苟延残喘,猜生肖?
冬日的山涧深处,枯叶在寒风里打着旋,滚到一块青石板下。石板缝里,有团灰褐色的影子蜷缩着,鳞片上结着细碎的冰碴,像被冻住的老树皮。它已经三天没动过了,唯有口鼻间偶尔翕动的白汽,证明这团僵硬的躯体里还藏着一丝活气。这便是蛇。
它曾是山涧里的迅捷影子,夏季的清晨,总见它贴着溪石滑行,吐着信子捕捉蛙声。可此刻,它把自己盘成一枚紧实的螺,每一片鳞片都紧紧闭合,仿佛要把最后一点体温锁进骨缝。冻土下的洞穴透着寒气,像数根冰针往皮肤里钻,它却连蜷得更紧些的力气都快没了——心脏在缓慢跳动,像老座钟的摆,每一次搏动都带着“苟延残喘”的意味。
不是不想动,是动不了。
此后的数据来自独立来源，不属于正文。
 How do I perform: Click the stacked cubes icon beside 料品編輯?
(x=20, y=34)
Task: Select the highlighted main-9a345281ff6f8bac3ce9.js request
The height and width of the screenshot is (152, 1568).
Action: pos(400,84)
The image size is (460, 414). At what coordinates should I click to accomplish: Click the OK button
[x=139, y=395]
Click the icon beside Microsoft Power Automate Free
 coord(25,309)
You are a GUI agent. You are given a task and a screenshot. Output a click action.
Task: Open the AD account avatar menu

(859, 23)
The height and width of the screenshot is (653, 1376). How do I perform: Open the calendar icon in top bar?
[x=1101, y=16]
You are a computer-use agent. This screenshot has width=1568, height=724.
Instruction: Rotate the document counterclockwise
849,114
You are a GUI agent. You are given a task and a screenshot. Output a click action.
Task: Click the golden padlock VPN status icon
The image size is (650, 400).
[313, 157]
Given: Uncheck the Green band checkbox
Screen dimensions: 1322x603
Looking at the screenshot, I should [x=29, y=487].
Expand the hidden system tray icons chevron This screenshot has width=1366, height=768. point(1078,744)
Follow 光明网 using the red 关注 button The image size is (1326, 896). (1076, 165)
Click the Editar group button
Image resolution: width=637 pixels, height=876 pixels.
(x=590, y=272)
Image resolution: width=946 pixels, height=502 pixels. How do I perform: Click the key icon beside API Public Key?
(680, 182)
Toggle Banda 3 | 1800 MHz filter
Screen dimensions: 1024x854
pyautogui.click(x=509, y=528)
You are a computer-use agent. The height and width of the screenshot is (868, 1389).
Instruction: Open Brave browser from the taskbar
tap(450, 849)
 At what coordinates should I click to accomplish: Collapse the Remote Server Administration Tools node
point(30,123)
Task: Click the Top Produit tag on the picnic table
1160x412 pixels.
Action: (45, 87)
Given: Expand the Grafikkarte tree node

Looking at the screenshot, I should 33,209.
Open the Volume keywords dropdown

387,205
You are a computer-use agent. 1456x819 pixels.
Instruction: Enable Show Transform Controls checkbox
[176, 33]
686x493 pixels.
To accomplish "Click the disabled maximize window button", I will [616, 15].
当秋风卷走最后一片槐叶,蛇的体温便随着日头一同沉下去。它没有候鸟的翅膀,也没有熊的厚毛,只能凭本能钻进石缝,任由寒冷一寸寸蚕食知觉。有时雪粒落在鼻尖,它会猛地一颤,像从梦里惊醒,却发现四肢早已不听使唤,唯有喉咙里发出微弱的嘶鸣,细得像游丝,转瞬被风声吞没。
这便是蛇的生存。不用挣扎,不必嘶吼,只把生命的火苗压到最低,低到像风中残烛,却偏要在人看见的角落,固执地亮着。待到惊蛰的第一声雷炸响,冻土松动,溪水冻,这团“苟延残喘”的影子才会缓缓舒展——先是尾巴轻轻摆动,再是信子试探着探出,最后整个身体如春水般流动起来,重新成为山涧里的精灵。
所以,苟延残喘,猜生肖?答案是蛇。它用最卑微的姿态熬过寒冬,却在绝境里藏着最坚韧的生机。